**Assignment:**
Wherever the line that contains "Task: Click the red cloud sync-off icon" falls, repeat it and the lines after it exactly until the records end, without any pictures.

Stored items from a collection:
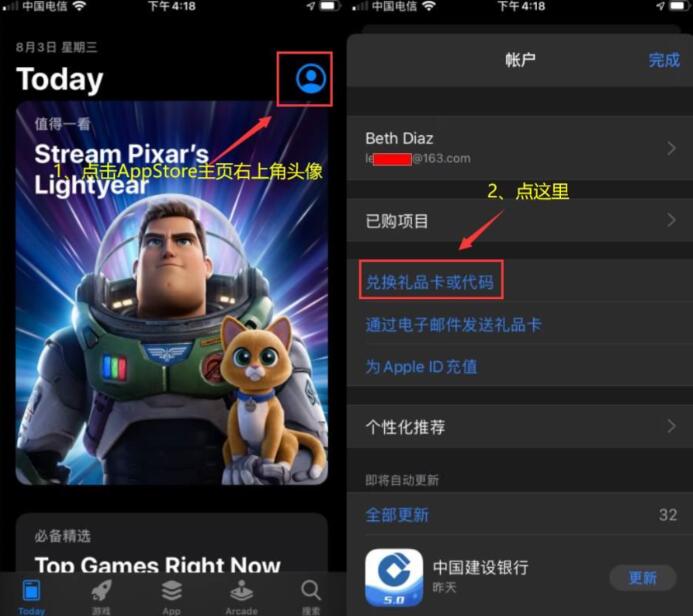693x616 pixels.
Task: Open the account profile avatar icon
Action: [x=311, y=79]
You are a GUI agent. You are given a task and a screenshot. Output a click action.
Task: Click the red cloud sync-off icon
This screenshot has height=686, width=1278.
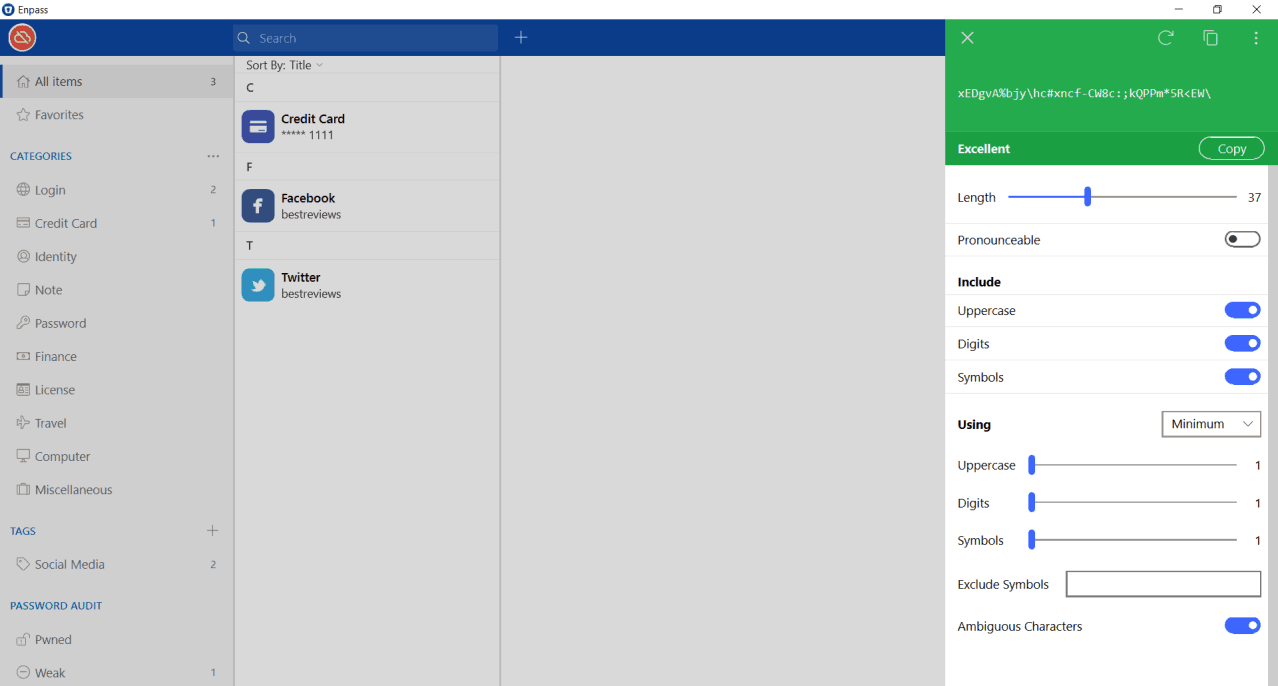(22, 38)
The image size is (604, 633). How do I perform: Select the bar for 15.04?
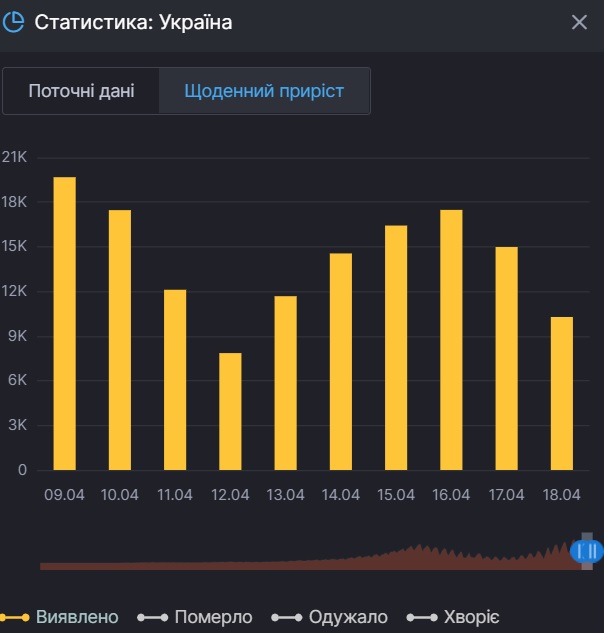pos(396,347)
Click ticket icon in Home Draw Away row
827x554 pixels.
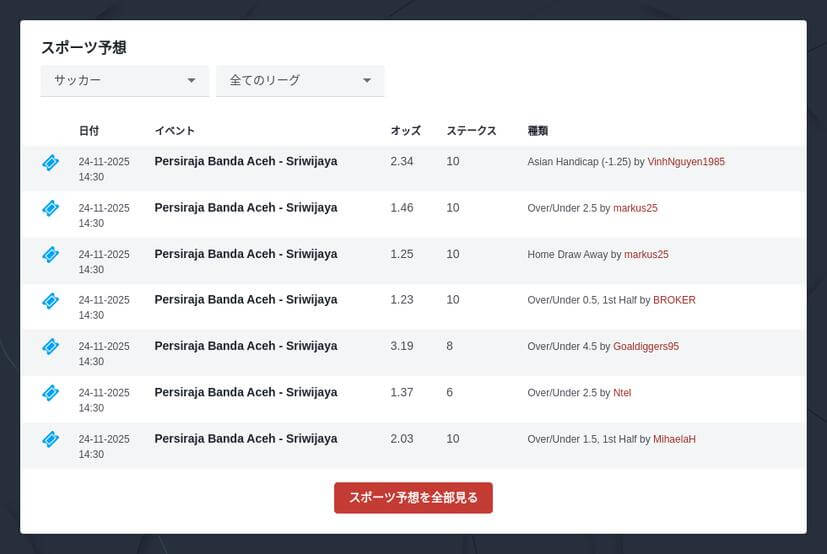coord(50,254)
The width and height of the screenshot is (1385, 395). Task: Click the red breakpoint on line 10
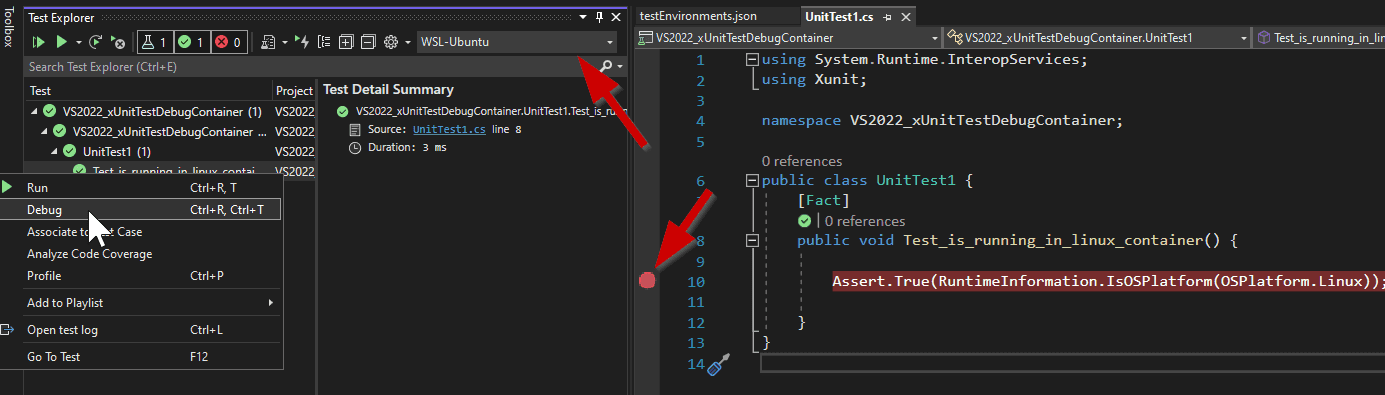click(x=647, y=281)
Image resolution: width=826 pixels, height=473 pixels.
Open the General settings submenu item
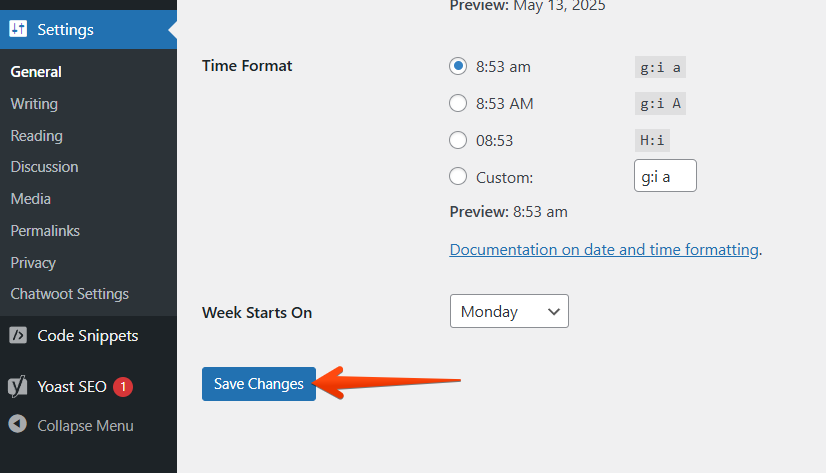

**Response:**
Task: Click the red cloud sync-off icon
This screenshot has height=686, width=1278.
(22, 38)
The image size is (604, 633). How do I perform: Select the bar for 15.04?
pos(396,347)
Click ticket icon in Home Draw Away row
827x554 pixels.
coord(50,254)
The width and height of the screenshot is (1385, 395). Task: Click the red breakpoint on line 10
click(x=647, y=281)
Image resolution: width=826 pixels, height=473 pixels.
Open the General settings submenu item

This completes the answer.